Supporting legislation includes:

• The Access to Information Act, governing public data disclosure
• The Computer Misuse Act, addressing cyber offences and unlawful access
• The Electronic Transactions Act, supporting secure digital transactions

Institutionally, oversight rests with the National Information Technology Authority - Uganda (NITA-U), established under the NITA-U Act, 2009, with the PDPO functioning as a semi-autonomous office within it. As noted in 2024, concerns regarding regulatory independence remain. The PDPO's structural placement within NITA-U continues to raise questions about autonomy and political insulation. While enforcement activity has become more visible in 2025, institutional architecture has not materially changed.

Enforcement Dynamics and Challenges

The 2024 assessment highlighted weak enforcement mechanisms, limited regulator engagement, and resource constraints. In the current assessment period, efforts were made to engage Uganda's Personal Data Protection Office, to obtain updated and detailed information concerning registration data, enforcement actions, institutional capacity, public awareness initiatives, and ongoing compliance monitoring.

Although contact was established, the engagement did not result in the provision of comprehensive or updated supervisory data. Consequently, this analysis is primarily based on publicly available sources, which limits the extent to which enforcement effectiveness, regulatory priorities, and the overall status of implementation under Uganda's data protection framework can be fully evaluated.

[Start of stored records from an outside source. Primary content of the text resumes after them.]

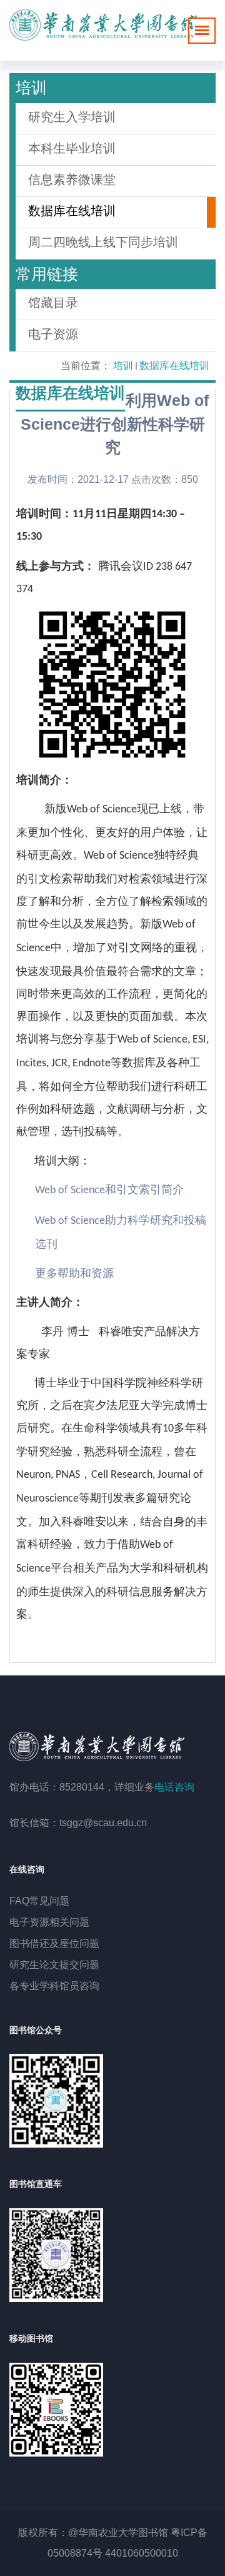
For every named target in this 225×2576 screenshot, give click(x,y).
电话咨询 (174, 1787)
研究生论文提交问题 (54, 1964)
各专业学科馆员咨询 (54, 1986)
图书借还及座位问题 (54, 1943)
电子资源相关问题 (49, 1922)
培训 (123, 365)
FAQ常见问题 (39, 1901)
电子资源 (53, 334)
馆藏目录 (53, 303)
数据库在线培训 (174, 365)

By 2025, the PDPO's determination against Google demonstrates increased willingness to confront large multinational platforms and enforce cross-border transfer provisions. Earlier precedents, such as the SafeBoda investigation (2023), remain important benchmarks for domestic enforcement and continue to inform regulatory practice.

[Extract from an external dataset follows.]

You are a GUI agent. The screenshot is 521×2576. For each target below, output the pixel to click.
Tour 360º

However, several systemic challenges endure:

• Regulatory Independence: The PDPO remains embedded within NITA-U, limiting perceived autonomy.
• Resource Constraints: Financial and human capacity limitations continue to hinder proactive oversight.
• Limited Public Awareness: Citizens' understanding of complaint procedures and rights remains low.
• Consent Ambiguities: Withdrawal procedures remain insufficiently clarified in statute or regulatory guidance.
• Surveillance and Biometric Risks: Expansion of digital ID systems and interception laws continues to generate human rights concerns.

Overall, Uganda's 2025 position reflects incremental enforcement strengthening within an unchanged institutional structure. The legal framework remains robust on paper, consistent with the 2024 assessment, but effective protection continues to depend on enhanced independence, resource allocation, clearer regulatory guidance, and expanded public engagement.